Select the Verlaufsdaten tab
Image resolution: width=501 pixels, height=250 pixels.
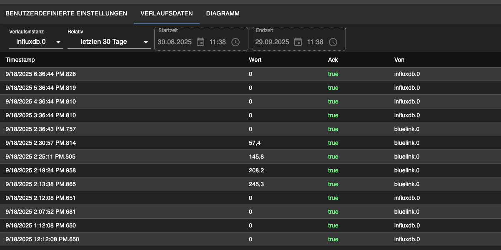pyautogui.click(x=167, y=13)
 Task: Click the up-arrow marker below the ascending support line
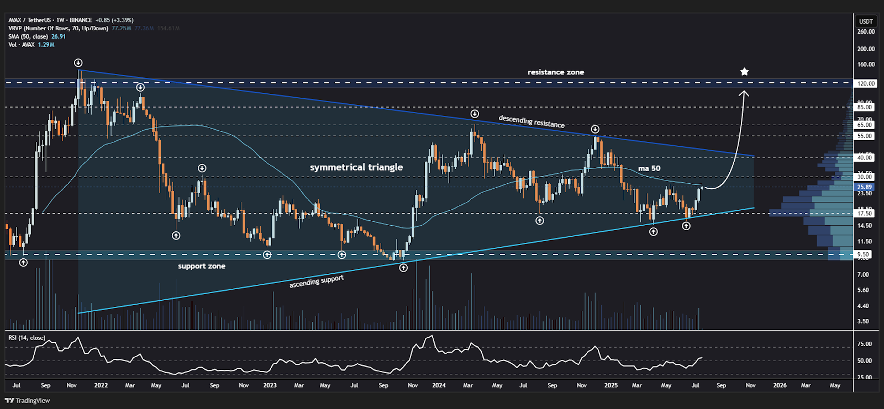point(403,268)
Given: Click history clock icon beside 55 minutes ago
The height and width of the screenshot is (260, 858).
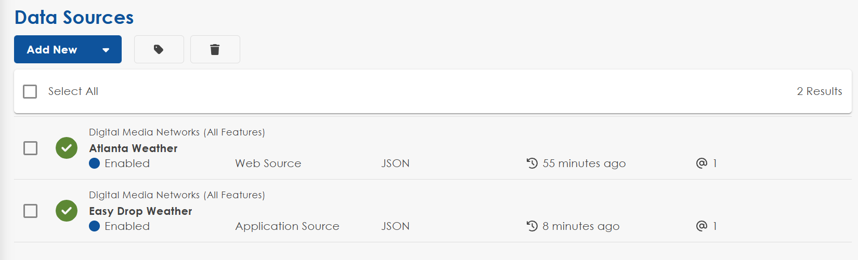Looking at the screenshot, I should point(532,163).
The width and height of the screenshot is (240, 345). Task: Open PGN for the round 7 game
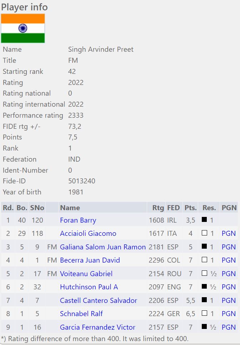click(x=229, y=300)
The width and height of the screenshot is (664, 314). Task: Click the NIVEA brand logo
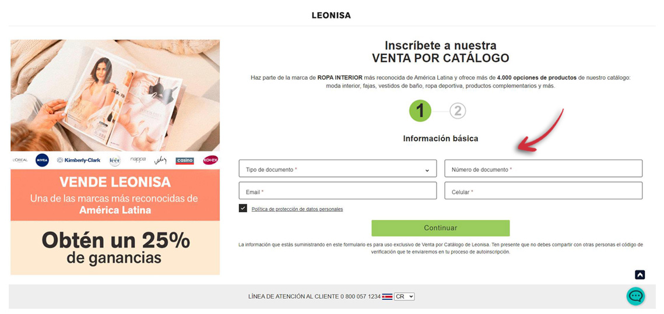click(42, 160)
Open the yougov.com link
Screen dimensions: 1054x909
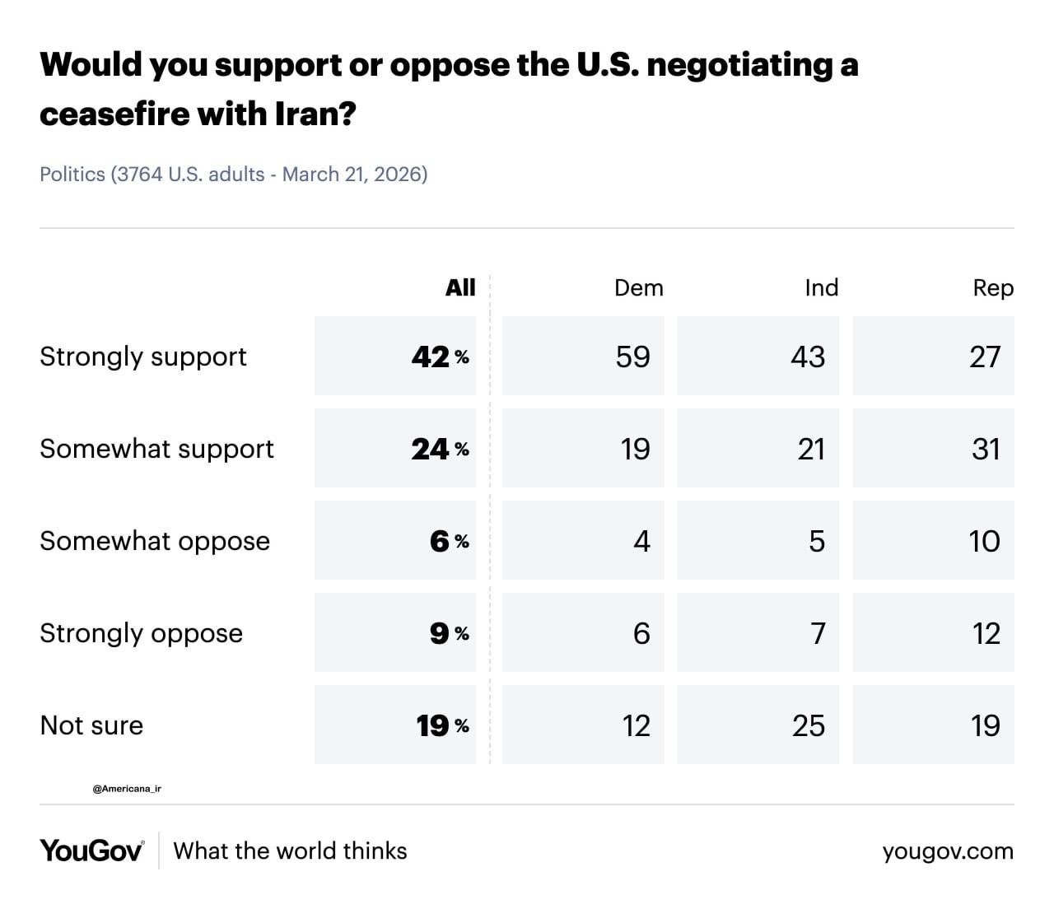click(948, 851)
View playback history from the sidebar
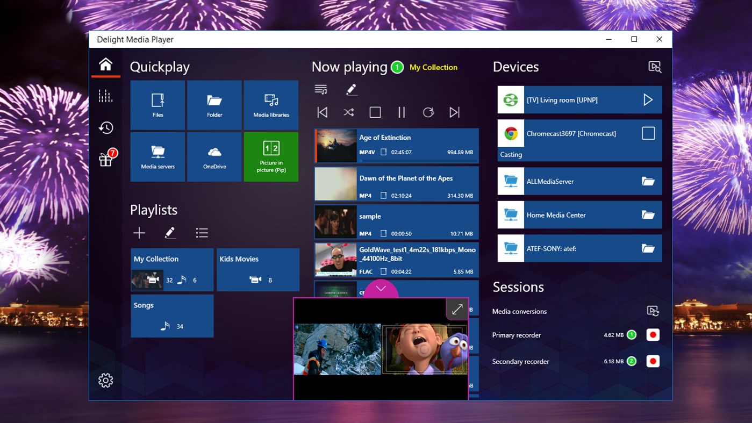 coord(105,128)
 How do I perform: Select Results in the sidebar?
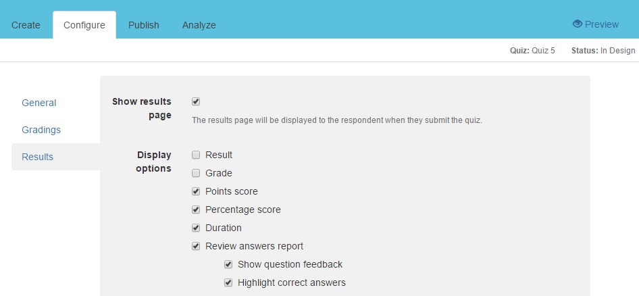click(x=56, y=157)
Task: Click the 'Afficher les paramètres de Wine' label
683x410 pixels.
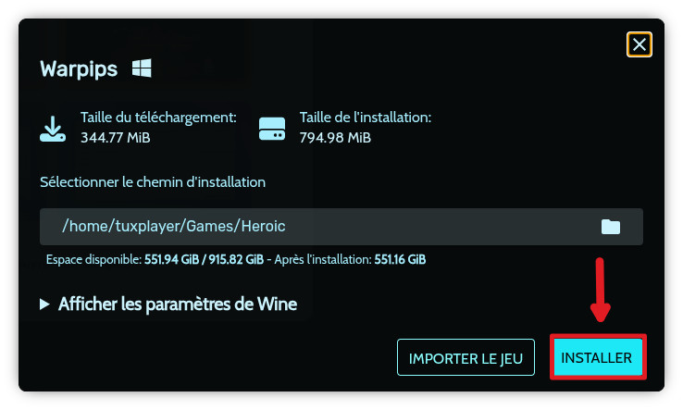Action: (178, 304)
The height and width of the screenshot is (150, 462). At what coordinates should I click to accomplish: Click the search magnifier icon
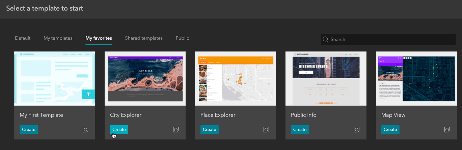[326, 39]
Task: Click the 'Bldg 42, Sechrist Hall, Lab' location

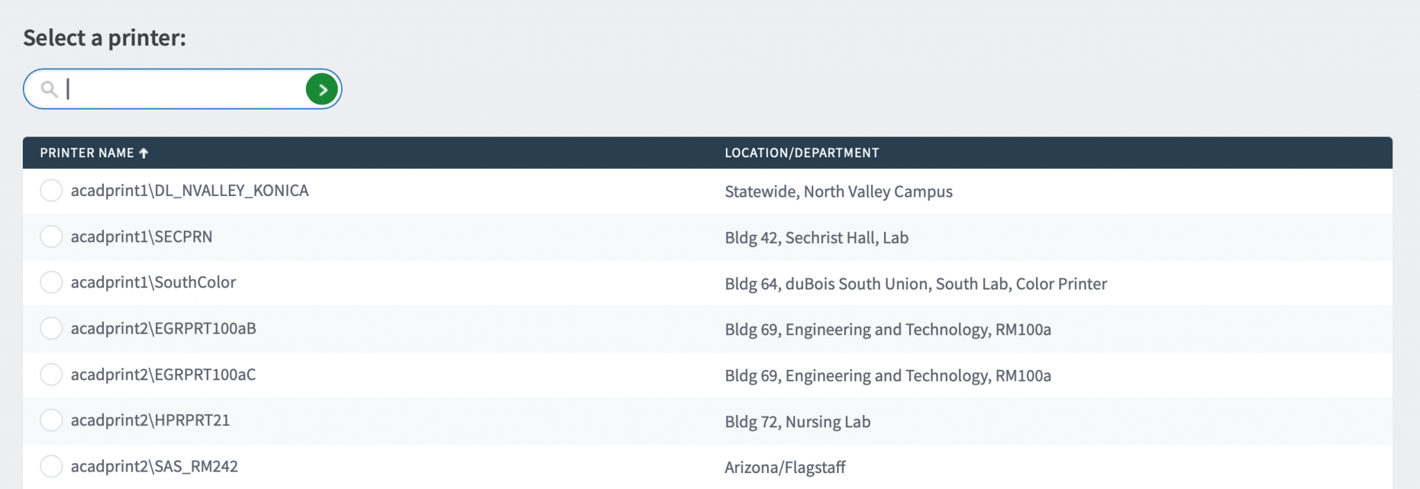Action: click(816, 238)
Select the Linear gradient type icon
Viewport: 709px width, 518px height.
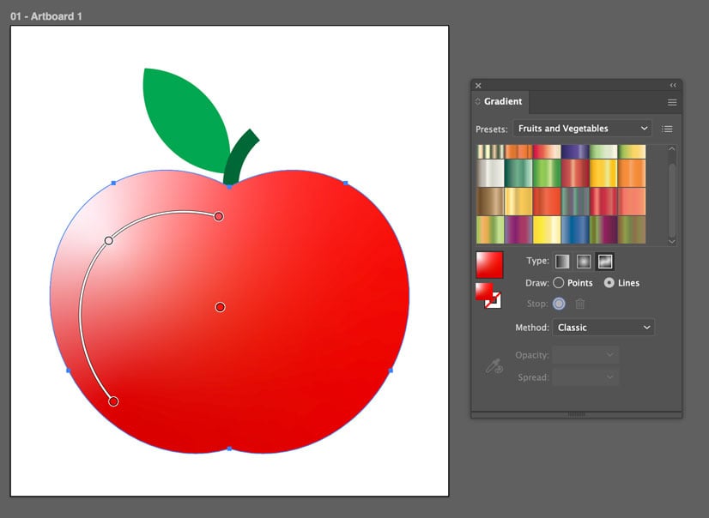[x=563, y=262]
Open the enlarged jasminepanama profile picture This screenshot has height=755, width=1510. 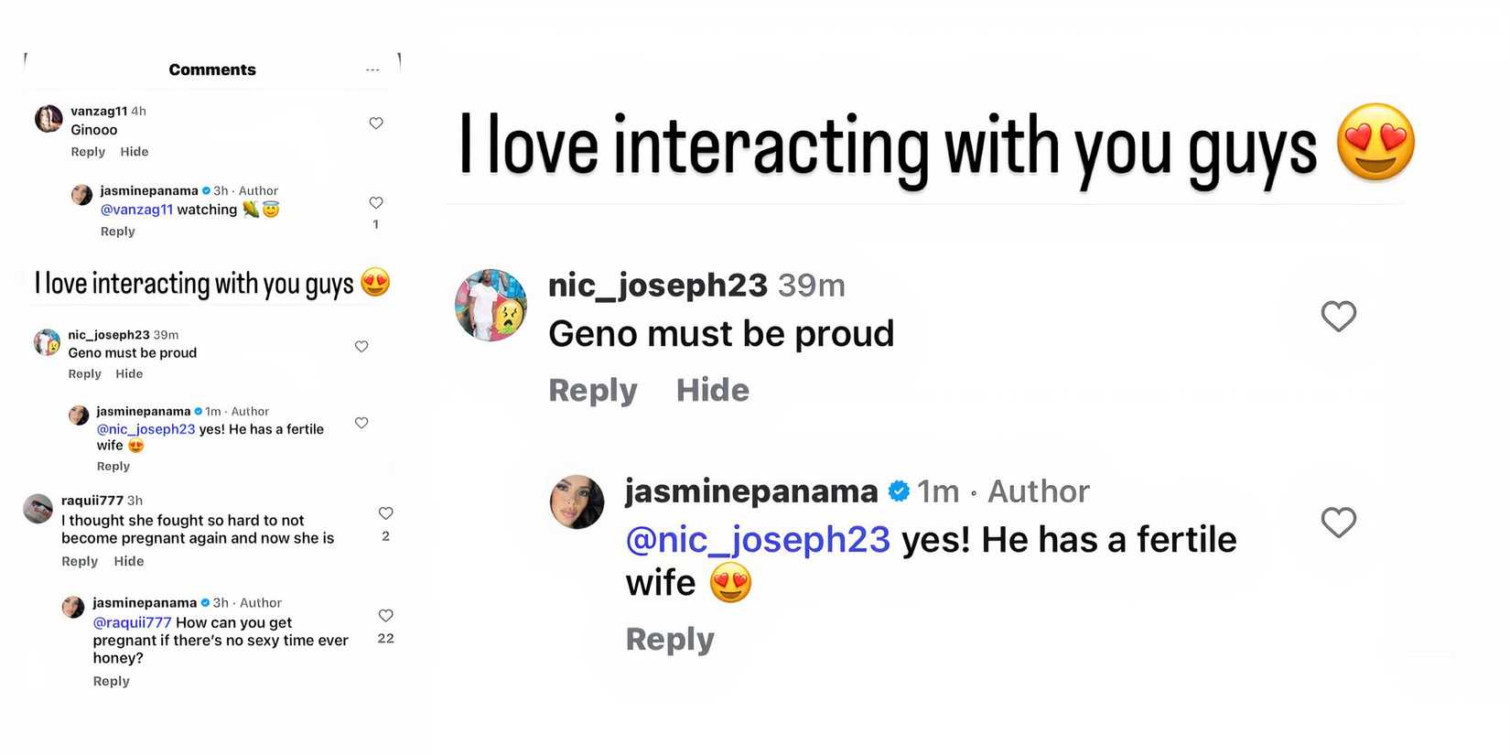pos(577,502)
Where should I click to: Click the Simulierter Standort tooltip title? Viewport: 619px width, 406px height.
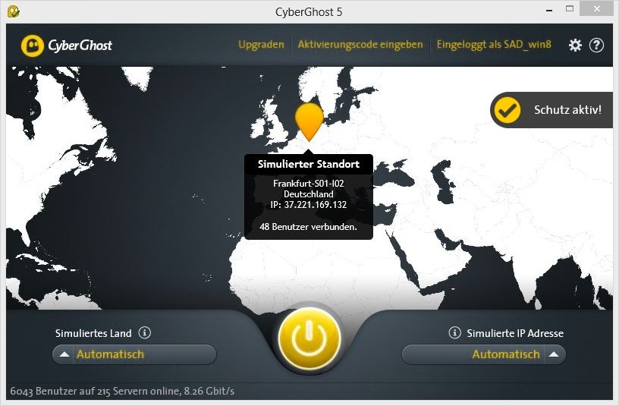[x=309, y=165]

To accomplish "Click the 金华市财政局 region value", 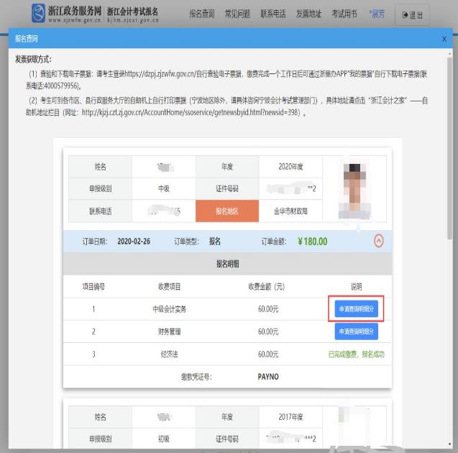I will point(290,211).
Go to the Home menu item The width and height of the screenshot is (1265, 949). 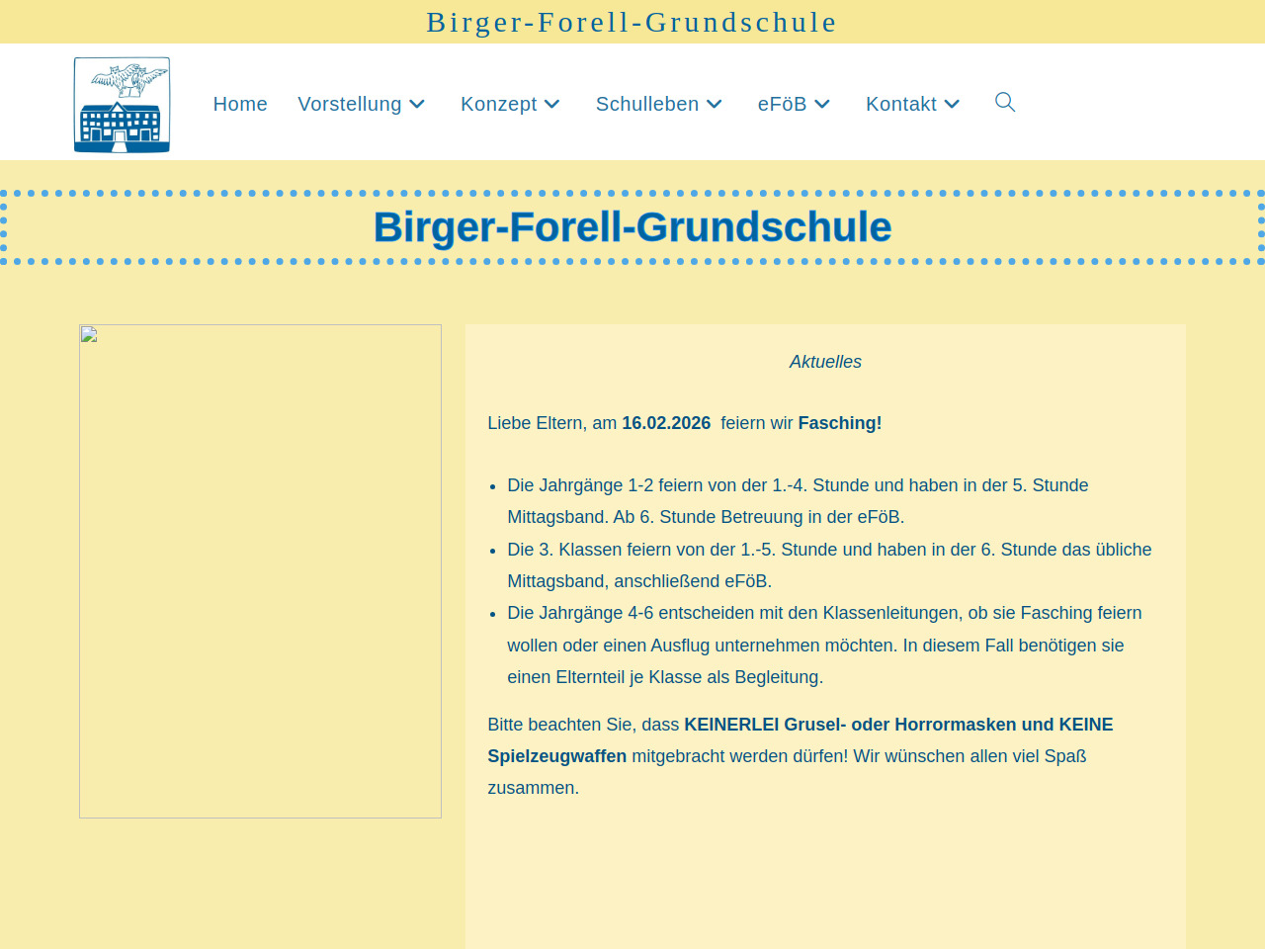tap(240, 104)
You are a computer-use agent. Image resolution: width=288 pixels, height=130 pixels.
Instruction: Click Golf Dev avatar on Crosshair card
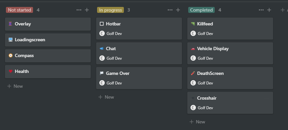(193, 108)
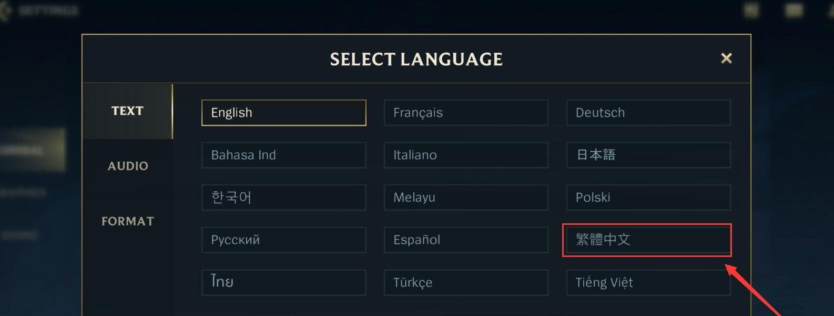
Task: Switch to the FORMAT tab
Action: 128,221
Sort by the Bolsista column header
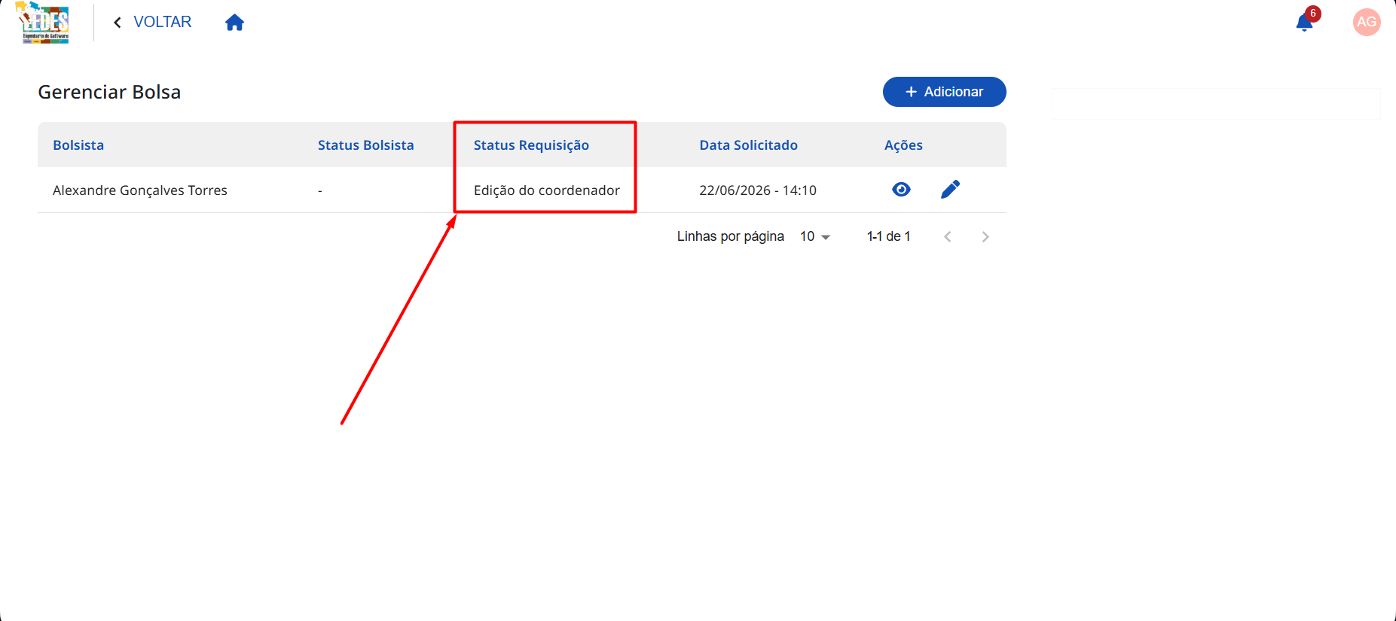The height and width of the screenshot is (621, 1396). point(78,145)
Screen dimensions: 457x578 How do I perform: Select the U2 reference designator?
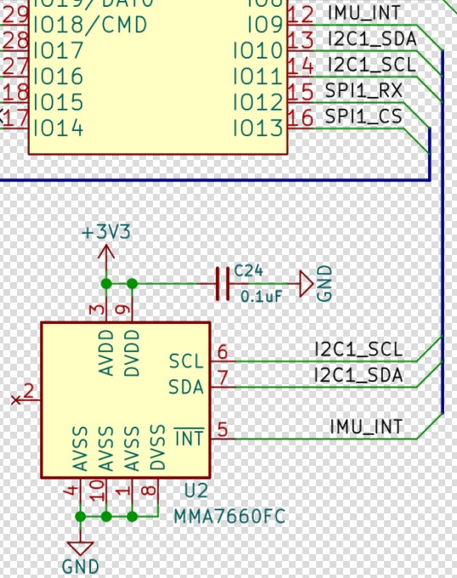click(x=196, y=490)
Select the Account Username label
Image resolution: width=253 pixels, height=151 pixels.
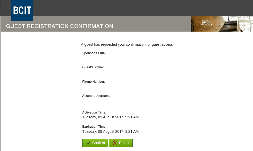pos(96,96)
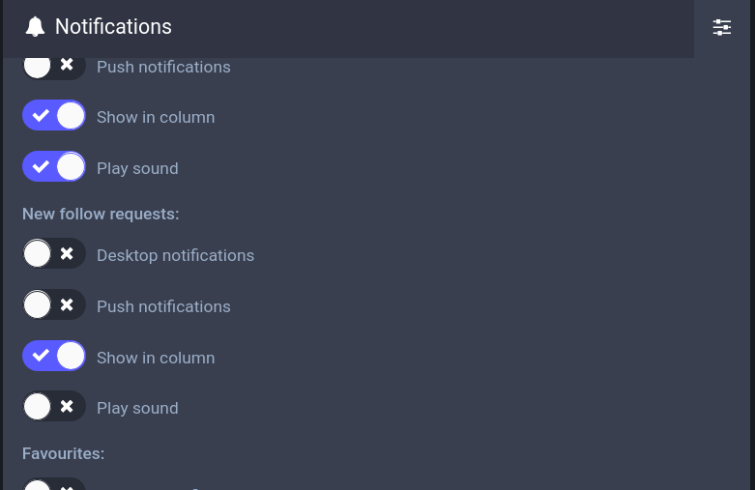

--------------------

Task goal: The lines from the one holding "Image resolution: width=253" through the end of the material above are to be echoed exactly, both ends included. Do not include pictures.

Solution for this exercise:
Image resolution: width=253 pixels, height=151 pixels.
pos(96,96)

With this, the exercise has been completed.